By default, a binary mixture (n_solv = 2) based on the best feature selected by PCA (target_feature at target_value) will be predicted. The default two candidates are selected by the candidates that are closest to the target_value in the candidate set. Meta data will be saved automatically:

Two .csv file containing predicted solvent components and calculation details (including real feature value, deviation from target) will be stored.

Example output for predicted solvent components: mixture_component_for_epsilon_2.29_2_cand.csv.

Example output for prediction details (results, error, etc.): mixture_calculation_info_for_epsilon_2.29_2_cand.csv.

If succeeded, we expect to see:

['DMSO', 'DMAC'] [2.33598192759192, 1.577976283157882]
First 2 closest candidates: 

solvent
DMSO    0.044486
DMAC    0.713520
Name: epsilon, dtype: float64
['DMSO', 'DMAC'] [2.33598192759192, 1.577976283157882]
Calculating mixture coefficient...

Done.

Coefficient matrix: [array([0.59683364]), array([0.40316636])].

Calculation details: 

{'real_rsl': array([2.03037955]), 'calc_error': array([-0.26111667]), 'percent_error': array([-0.11395029])}
{'cand': ['DMSO', 'DMAC'], 'ratio': [0.5968336404757916, 0.40316635952420843]}
mixture_component_for_epsilon_2.29_2_cand.csv saved.
mixture_calculation_info_for_epsilon_2.29_2_cand.csv saved.

The results means a mixture of DMSO (60%) and DMAC (40%) has been constructed. The real epsilon is 2.03, minus 0.26 from the target epsilon: 2.29.

Full results can be found in two csv suggested in the output message.

An alternative prediction mode is by suggesting solvent candidate manually.

That can be done by specifying the pred_mode as "specify", and feed the solvent name in the kwargs using solv_cand = ['solv_name_1', 'solv_name_2']:

spp.pred_mixture(n_solv = 2, pred_mode = "specify", solv_cand = ['DMSO', 'DMAC'])

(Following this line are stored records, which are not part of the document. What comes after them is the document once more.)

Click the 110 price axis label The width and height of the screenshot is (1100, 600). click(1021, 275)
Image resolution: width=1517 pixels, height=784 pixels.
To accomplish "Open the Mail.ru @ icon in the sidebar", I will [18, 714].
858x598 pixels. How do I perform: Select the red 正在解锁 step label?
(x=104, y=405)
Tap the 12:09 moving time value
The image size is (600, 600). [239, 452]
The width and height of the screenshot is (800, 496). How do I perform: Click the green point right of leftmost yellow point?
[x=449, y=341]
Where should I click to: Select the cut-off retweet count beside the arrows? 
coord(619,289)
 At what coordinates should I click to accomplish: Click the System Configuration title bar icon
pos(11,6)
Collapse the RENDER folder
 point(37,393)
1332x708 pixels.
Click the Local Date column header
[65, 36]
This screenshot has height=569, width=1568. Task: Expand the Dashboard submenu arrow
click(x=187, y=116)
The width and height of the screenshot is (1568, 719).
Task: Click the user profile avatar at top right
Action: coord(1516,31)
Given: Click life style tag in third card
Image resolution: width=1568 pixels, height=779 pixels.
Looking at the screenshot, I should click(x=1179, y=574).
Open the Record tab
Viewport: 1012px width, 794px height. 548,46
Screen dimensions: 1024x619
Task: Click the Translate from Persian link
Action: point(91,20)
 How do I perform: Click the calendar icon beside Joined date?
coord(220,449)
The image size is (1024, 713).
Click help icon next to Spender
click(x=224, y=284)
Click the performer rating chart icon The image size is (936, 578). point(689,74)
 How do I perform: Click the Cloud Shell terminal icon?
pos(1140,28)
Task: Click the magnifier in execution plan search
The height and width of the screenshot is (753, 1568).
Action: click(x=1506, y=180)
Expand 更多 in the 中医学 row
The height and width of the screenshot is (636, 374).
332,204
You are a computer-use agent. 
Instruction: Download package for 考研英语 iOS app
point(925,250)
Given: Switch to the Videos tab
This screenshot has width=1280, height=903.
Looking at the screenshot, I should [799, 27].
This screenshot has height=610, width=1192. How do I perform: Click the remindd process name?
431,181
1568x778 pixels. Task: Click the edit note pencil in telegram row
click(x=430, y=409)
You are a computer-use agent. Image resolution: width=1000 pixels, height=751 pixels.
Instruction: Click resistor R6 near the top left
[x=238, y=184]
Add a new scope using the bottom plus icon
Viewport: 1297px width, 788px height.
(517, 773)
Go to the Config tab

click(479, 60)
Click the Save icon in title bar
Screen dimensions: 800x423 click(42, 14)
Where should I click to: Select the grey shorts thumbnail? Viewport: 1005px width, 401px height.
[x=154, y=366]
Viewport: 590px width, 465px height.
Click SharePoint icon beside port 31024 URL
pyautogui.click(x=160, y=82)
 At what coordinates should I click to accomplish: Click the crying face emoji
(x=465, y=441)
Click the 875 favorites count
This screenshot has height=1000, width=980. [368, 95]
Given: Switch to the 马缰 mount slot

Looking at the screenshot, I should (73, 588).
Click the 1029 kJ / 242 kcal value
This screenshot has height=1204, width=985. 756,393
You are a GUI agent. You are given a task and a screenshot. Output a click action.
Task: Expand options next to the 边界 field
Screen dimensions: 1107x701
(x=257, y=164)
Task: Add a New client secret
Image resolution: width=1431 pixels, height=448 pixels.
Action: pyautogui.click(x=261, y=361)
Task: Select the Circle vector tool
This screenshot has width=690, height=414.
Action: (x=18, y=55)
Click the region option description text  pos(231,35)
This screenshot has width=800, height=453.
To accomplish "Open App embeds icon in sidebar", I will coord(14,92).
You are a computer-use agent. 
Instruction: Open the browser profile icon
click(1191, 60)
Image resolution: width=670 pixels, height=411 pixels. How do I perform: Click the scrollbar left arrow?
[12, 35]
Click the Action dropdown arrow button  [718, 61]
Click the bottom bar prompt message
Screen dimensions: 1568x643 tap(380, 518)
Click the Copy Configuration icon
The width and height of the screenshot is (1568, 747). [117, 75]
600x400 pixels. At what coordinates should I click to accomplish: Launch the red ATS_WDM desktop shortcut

The number of candidates can be modified by varying n_solv variable.

Make sure the number suggested in solv_cand argument must match the number used for n_solv.

The n_solv can also be varied in the default mode.

If pred_mode is set as "full", all the possible combinations based on the candidate set will be attempted:

spp.pred_mixture(n_solv = 2, target_feature = "default", target_value = "default", pred_mode = "full")

If the prediction is successful, we expect to see a list of possible solvent combinations that could led to the target feature value.

The result will be saved with a .csv file ended by all_cand.

mixture_component_for_epsilon_2.29_2_all_cand.csv saved.

Example output for prediction based on all possibilties: mixture_component_for_epsilon_2.29_2_all_cand.csv.

Valid outputs only: mixture_component_for_epsilon_2.29_2_all_cand_valid.csv

If all the save_meta_data have been specified as True, we expect to see apprx. 26 files in the output folder named by ourselves (when creating the instance of SolvPredPlus):

test_1

The exact file number depending on how many descriptors, how many PCs we chose, etc...

X. Fang, C. Saunders, E. Gale, N. Fey, C. F.J. Faul, SolvPredPlus - a data-driven inverse solvent design toolkit, 2024, https://github.com/xueannafang/solv_pred_plus.

This project is licensed under GPL-3.0.